Start of Supplied records

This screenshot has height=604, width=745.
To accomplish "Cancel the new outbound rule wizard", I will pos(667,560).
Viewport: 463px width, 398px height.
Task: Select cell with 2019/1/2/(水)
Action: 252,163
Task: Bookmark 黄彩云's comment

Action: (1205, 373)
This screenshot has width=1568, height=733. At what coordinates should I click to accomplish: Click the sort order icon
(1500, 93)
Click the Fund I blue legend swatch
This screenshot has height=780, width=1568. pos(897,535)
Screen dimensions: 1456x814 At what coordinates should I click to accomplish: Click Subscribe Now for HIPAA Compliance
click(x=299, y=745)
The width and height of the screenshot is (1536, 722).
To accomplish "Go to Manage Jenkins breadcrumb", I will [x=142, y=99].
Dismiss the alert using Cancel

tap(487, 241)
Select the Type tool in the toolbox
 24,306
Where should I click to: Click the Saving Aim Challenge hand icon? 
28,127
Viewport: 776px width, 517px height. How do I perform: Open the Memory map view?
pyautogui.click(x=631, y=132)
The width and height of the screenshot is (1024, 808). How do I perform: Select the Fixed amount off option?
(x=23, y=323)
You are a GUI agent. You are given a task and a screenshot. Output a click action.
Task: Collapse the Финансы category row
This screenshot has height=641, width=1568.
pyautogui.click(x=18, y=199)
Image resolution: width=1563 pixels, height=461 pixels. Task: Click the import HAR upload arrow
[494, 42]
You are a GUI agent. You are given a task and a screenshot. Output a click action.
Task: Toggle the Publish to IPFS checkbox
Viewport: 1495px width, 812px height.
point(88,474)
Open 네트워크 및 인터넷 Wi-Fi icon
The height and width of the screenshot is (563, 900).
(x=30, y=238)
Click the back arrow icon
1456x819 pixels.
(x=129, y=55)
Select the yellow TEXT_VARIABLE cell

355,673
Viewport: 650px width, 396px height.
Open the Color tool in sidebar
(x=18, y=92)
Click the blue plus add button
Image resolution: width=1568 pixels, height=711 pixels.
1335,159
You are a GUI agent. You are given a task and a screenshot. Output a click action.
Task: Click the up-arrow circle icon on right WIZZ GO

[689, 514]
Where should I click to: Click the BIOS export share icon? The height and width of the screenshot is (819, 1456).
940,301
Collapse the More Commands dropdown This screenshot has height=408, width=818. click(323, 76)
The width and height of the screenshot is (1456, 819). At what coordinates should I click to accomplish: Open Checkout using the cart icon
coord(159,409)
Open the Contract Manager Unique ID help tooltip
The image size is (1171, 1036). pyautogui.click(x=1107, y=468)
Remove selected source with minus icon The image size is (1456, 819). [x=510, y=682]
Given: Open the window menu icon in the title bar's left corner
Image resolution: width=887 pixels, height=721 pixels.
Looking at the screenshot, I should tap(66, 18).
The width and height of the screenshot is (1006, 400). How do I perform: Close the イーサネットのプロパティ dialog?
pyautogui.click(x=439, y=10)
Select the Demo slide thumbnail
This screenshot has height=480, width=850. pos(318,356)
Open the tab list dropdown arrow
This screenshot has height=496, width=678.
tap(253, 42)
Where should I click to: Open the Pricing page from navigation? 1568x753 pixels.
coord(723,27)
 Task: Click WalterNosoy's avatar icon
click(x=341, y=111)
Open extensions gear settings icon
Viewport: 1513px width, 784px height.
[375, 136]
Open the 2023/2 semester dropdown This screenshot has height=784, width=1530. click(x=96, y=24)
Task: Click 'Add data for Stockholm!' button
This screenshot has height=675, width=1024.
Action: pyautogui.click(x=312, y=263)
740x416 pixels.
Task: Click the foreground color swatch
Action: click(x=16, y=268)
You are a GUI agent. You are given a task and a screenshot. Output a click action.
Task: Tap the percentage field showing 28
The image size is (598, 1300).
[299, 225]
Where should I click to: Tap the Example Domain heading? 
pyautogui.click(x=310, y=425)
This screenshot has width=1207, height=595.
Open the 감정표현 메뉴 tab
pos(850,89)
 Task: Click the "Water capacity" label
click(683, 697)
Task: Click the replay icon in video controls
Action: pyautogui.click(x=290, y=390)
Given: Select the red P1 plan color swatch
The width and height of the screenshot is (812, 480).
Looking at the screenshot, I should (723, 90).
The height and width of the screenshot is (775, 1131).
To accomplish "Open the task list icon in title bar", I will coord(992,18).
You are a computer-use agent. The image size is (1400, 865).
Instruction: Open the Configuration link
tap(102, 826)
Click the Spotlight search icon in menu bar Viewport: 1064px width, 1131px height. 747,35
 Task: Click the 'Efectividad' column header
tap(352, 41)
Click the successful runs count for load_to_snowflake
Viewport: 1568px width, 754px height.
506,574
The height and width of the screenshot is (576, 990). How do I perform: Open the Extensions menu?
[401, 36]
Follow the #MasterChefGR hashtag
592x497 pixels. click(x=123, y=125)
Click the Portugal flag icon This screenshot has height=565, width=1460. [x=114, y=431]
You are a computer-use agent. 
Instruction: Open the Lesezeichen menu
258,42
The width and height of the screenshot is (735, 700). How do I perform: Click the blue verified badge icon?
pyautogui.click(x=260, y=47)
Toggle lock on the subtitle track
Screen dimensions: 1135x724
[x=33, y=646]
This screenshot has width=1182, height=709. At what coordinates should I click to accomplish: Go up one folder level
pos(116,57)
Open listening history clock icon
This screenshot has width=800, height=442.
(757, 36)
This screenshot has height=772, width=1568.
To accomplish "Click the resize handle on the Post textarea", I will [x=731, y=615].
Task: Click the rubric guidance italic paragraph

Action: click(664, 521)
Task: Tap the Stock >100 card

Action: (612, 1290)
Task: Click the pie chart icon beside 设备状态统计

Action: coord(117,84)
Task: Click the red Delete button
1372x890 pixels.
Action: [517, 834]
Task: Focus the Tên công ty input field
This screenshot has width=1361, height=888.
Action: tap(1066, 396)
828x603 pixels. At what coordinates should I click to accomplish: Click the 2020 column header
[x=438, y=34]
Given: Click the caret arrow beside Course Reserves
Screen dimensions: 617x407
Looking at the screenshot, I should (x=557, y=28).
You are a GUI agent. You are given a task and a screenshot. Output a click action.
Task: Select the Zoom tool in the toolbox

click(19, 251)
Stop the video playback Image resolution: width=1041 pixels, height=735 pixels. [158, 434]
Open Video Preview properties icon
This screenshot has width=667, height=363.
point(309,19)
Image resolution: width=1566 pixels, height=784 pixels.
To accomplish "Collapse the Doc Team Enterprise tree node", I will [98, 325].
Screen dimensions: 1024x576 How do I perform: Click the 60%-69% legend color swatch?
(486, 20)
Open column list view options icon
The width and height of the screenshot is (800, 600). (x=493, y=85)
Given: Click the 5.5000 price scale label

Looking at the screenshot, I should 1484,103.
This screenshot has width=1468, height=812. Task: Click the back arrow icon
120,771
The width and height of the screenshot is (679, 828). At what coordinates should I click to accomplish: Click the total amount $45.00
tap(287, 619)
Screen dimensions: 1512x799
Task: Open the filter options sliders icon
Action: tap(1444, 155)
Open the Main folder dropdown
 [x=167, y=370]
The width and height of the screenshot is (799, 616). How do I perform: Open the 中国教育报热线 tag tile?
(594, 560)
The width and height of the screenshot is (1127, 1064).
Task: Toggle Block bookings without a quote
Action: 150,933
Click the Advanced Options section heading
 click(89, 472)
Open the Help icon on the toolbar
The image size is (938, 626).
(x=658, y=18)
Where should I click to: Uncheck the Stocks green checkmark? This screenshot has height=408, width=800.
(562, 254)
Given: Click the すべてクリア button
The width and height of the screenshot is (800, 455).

End of Supplied records

Work to be completed: Copy out the listing lines between the line holding "Click the Spotlight" and the line holding "[x=438, y=34]", including both of those lines, with no changes.

Solution to the problem:
Click the Spotlight search icon in menu bar Viewport: 1064px width, 1131px height. 747,35
 Task: Click the 'Efectividad' column header
tap(352, 41)
Click the successful runs count for load_to_snowflake
Viewport: 1568px width, 754px height.
506,574
The height and width of the screenshot is (576, 990). How do I perform: Open the Extensions menu?
[401, 36]
Follow the #MasterChefGR hashtag
592x497 pixels. click(x=123, y=125)
Click the Portugal flag icon This screenshot has height=565, width=1460. [x=114, y=431]
You are a computer-use agent. 
Instruction: Open the Lesezeichen menu
258,42
The width and height of the screenshot is (735, 700). How do I perform: Click the blue verified badge icon?
pyautogui.click(x=260, y=47)
Toggle lock on the subtitle track
Screen dimensions: 1135x724
[x=33, y=646]
This screenshot has width=1182, height=709. At what coordinates should I click to accomplish: Go up one folder level
pos(116,57)
Open listening history clock icon
This screenshot has width=800, height=442.
(757, 36)
This screenshot has height=772, width=1568.
To accomplish "Click the resize handle on the Post textarea", I will [x=731, y=615].
Task: Click the rubric guidance italic paragraph

Action: click(664, 521)
Task: Tap the Stock >100 card

Action: (612, 1290)
Task: Click the pie chart icon beside 设备状态统计

Action: coord(117,84)
Task: Click the red Delete button
1372x890 pixels.
Action: [517, 834]
Task: Focus the Tên công ty input field
This screenshot has width=1361, height=888.
Action: tap(1066, 396)
828x603 pixels. At what coordinates should I click to accomplish: Click the 2020 column header
[x=438, y=34]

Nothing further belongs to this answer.